Perceraian Karena Suami Mafqud Menurut Hukum Islâm (Studi Putusan Pengadilan Agama Cibinong No. 0406/Pdt.G/2016/PA.Cbn)
Main Author: | Ardiansyah Pratama Putra |
---|---|
Format: | Bachelors |
Terbitan: |
UIN Syarif Hidayatullah
|
Daftar Isi:
- Skripsi ini merupakan upaya untuk memaparkan perceraian karena suami menghilang (mafqud). Istri yang ditinggal suaminya akan mendapatkan banyak cobaan, terutama masalah nafkah. Hal tersebut juga akan berdampak besar dengan status pernikahan bagi istri tersebut, apakah dia masih menjadi istri dari suaminya yang telah menghilang atau mungkin dia boleh mengajukan cerai. Dengan adanya permasalahan tersebut, penulis merasa sangat perlu untuk mengangkat permasalahan ini. Tujuan dari penelitian ini adalah agar kaum perempauan umumnya di Indonesia dan khususnya di Kabupaten Bogor, tetap terjaga hak-hak mereka sebagai seorang istri untuk mendapatkan nafkah lahir maupun nafkah batin dan mendapat perlindungan dari seorang suami serta mengetahui batas waktu maksimal dan minimal bagi seorang istri untuk menunggu kembali datangnya suami yang telah tidak diketahui keberadaannya dan tidak memberi kabar sama sekali.

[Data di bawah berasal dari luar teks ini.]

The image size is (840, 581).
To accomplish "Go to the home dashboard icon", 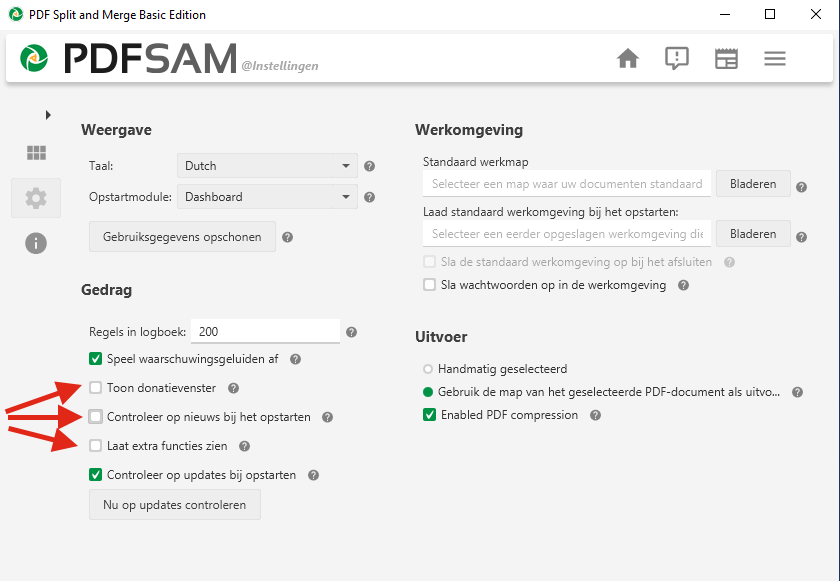I will [628, 59].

Penelitian ini dilakukan dengan menggunakan metode penelitian hukum normatif yang menggunakan data primer dengan menggunakan analisis kualitatif yang memaparkan persoalan hukum yang telah tertulis dalam al-Qur?ân dan al- Hadîts serta Undang-Undang yang kemudian diinterpretasikan oleh para ?ulamâ dan ahli hukum sehingga muncul beberapa pendapat dengan berbagai persamaan dan perbedaan. Data primer yang bersumber dari putusan Pengadilan dan referensi dianalisis secara kualitatif dengan menghasilkan deskripsi permasalahan. Berdasarkan hasil peneltian yang didapat dalam skripsi ini ialah bahwa seorang istri yang suaminya menghilang dalam kurun waktu yang lama, boleh mengajukan cerai disebabkan hak-haknya tidak terpenuhi oleh suaminya tersebut. Dalam pasal 19 PP No. 9 tahun 1975 waktu batas minimal istri boleh mengajukan cerai karena suaminya menghilang adalah dua tahun sedangkan menurut Imam Malik dan Imam Ahmad bin Hambal adalah empat tahun. Namun kebolehan istri untuk mengajukan cerai karena sebab-sebab yang lain, seperti ia tidak mendaptkan nafkah lahir batin serta kepergiannya tidak meninggalkan bekal untuk kebutuhan istrinya.